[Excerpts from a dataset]
*** Begin section ***
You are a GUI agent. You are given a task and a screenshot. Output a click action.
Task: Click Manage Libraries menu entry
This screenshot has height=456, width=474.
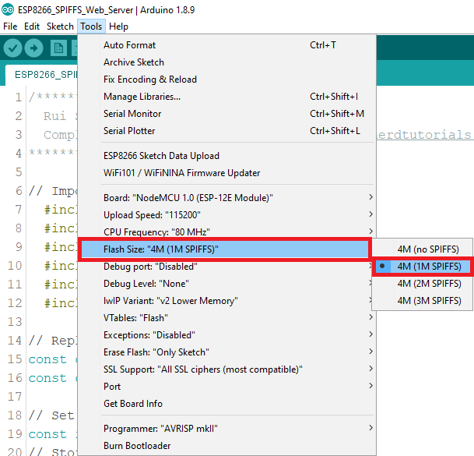142,97
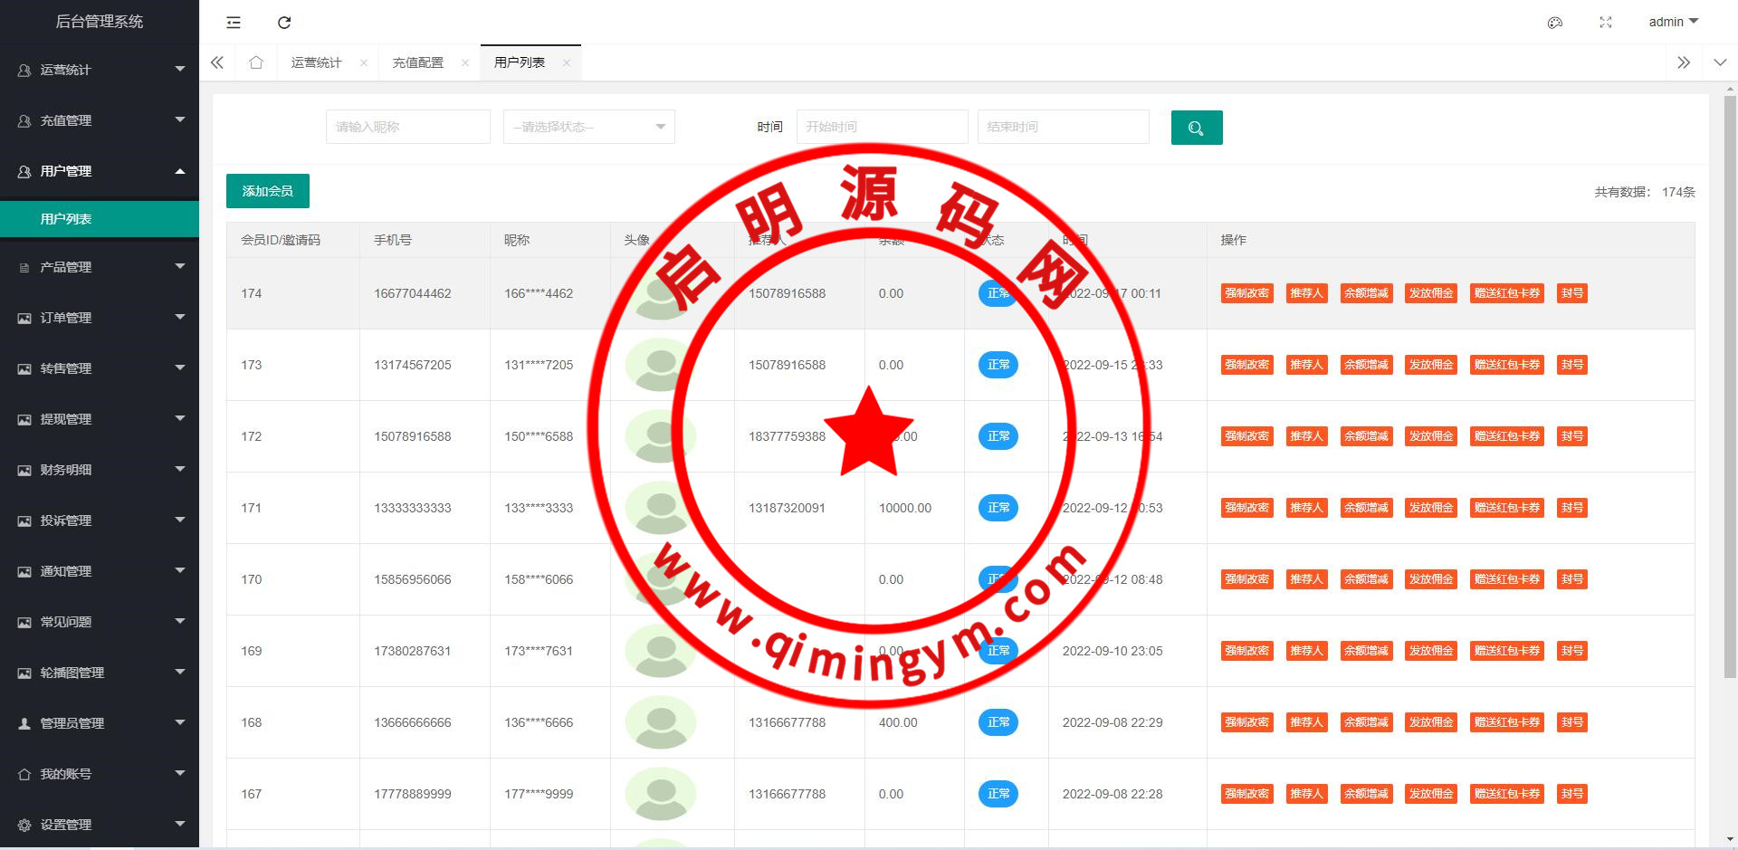This screenshot has height=850, width=1738.
Task: Click the refresh page icon
Action: [284, 23]
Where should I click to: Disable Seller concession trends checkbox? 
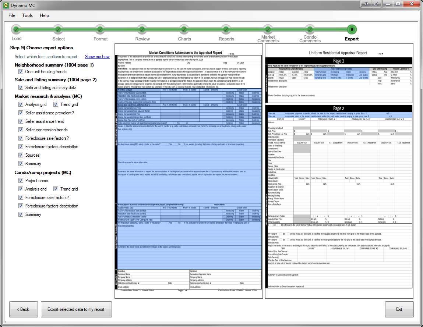pyautogui.click(x=21, y=130)
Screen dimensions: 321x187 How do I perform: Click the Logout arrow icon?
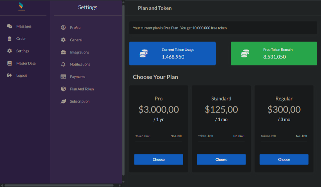click(9, 75)
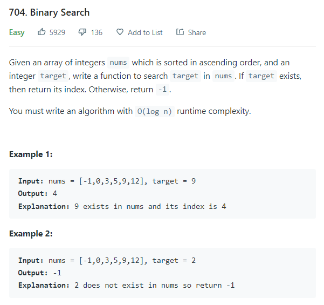Image resolution: width=324 pixels, height=305 pixels.
Task: Click the Example 2 heading
Action: (31, 234)
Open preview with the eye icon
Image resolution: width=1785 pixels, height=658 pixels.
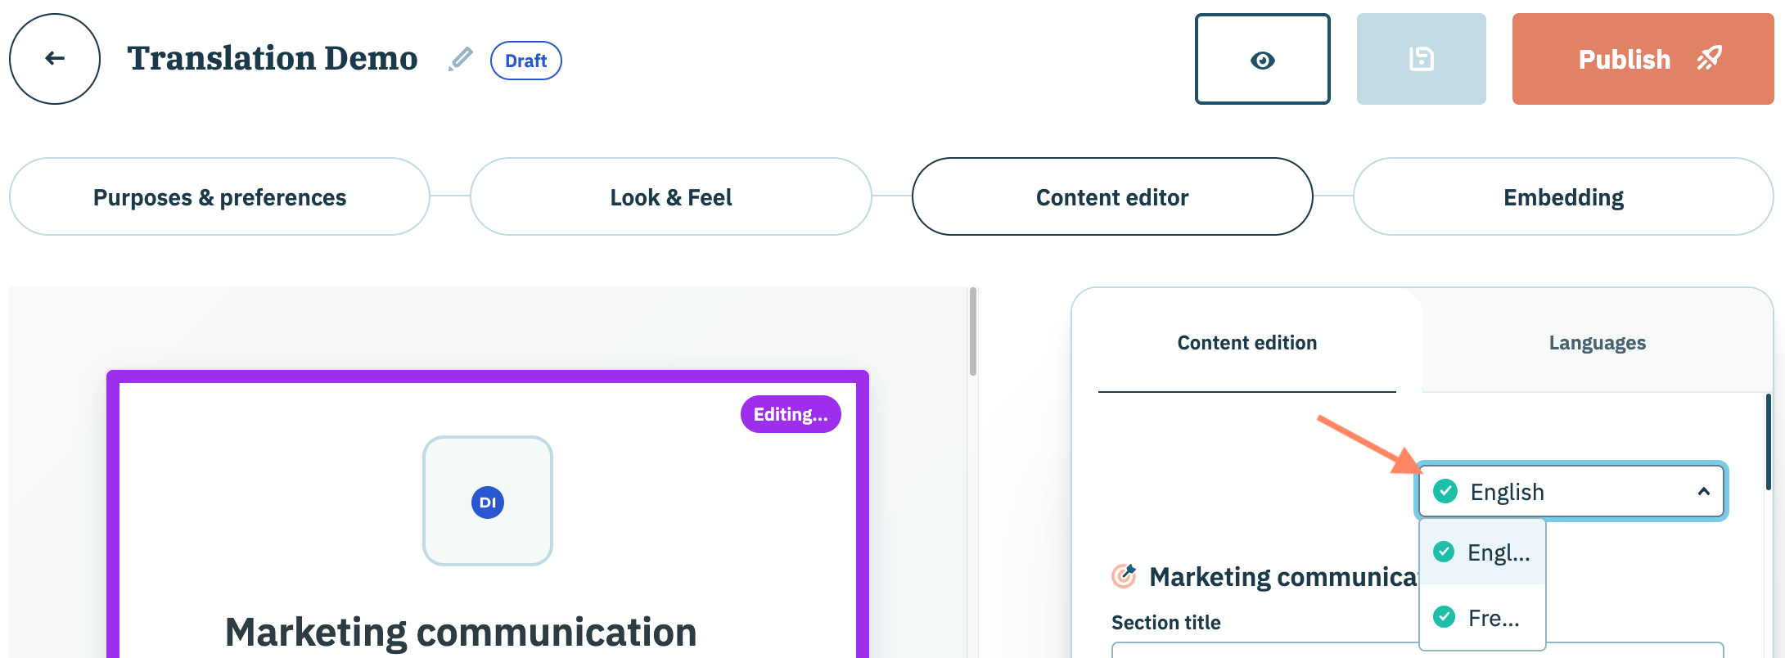[1262, 60]
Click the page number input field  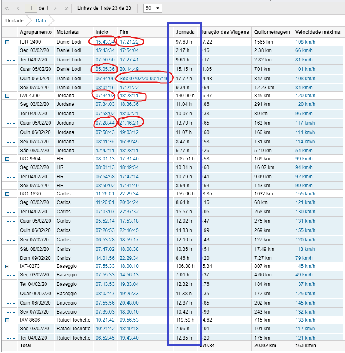31,8
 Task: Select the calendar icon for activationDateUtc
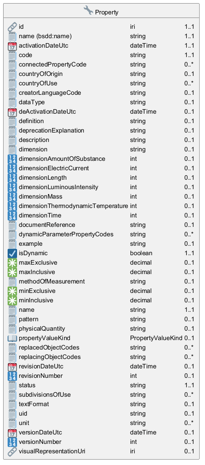click(12, 46)
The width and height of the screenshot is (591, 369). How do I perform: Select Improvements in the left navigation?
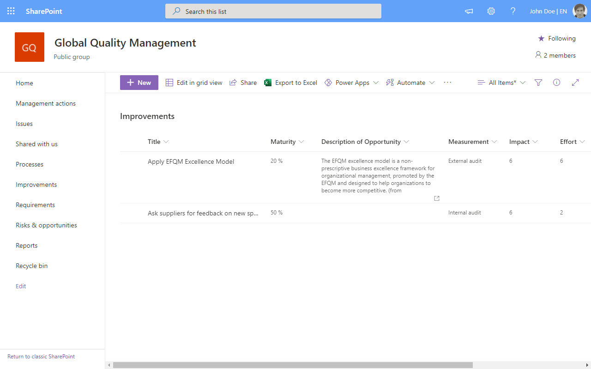pos(36,184)
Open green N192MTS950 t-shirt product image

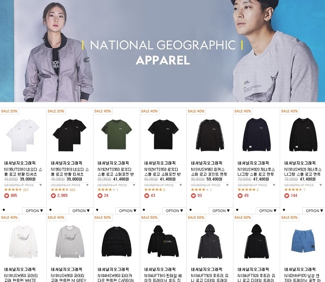point(116,134)
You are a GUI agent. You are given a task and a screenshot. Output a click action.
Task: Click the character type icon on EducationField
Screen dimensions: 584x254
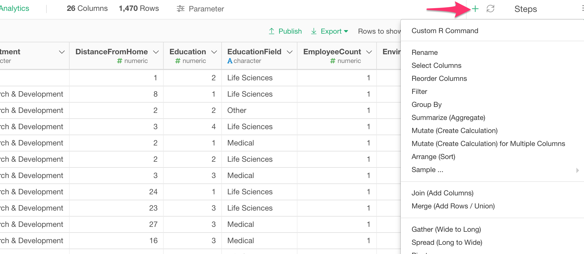pyautogui.click(x=230, y=61)
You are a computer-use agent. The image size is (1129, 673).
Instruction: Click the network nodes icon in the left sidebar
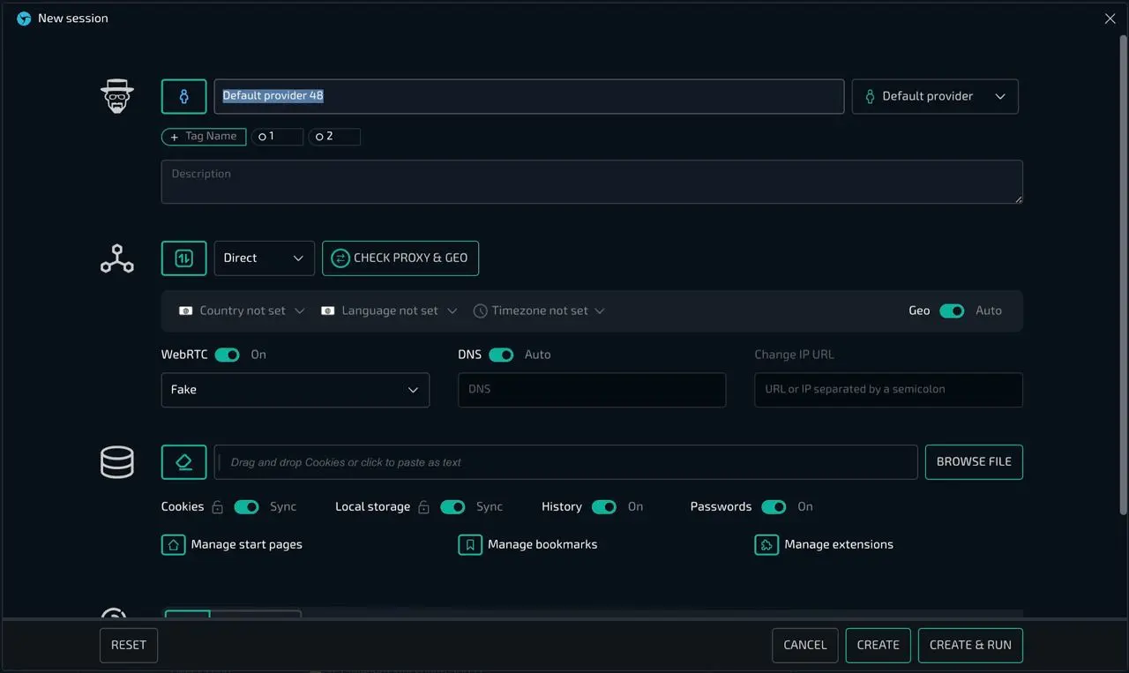117,258
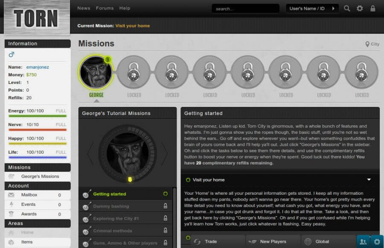
Task: Open the User's Name / ID dropdown arrow
Action: point(333,9)
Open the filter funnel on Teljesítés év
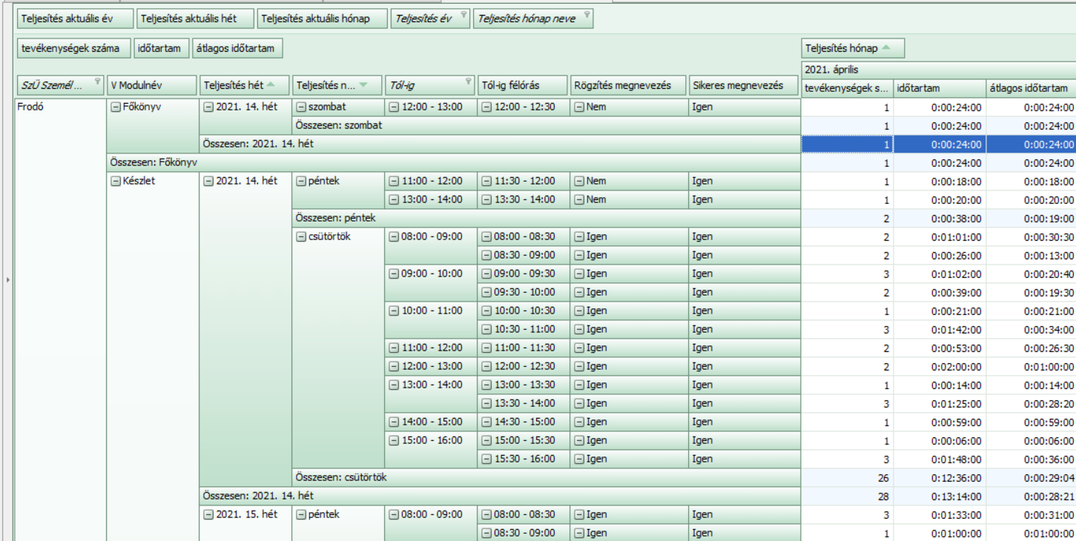 coord(463,16)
*** End section ***
Problem details: Reproduce exactly, and only, the part of the entries above that runs from the line with "Screen dimensions: 584x254" to the last line, both included. Pictures stay out.

Expected output:
Screen dimensions: 584x254
pyautogui.click(x=230, y=61)
You are a computer-use agent. The image size is (1129, 673).
Instruction: Click the network nodes icon in the left sidebar
117,258
Task: Open the User's Name / ID dropdown arrow
Action: point(333,9)
Open the filter funnel on Teljesítés év
 coord(463,16)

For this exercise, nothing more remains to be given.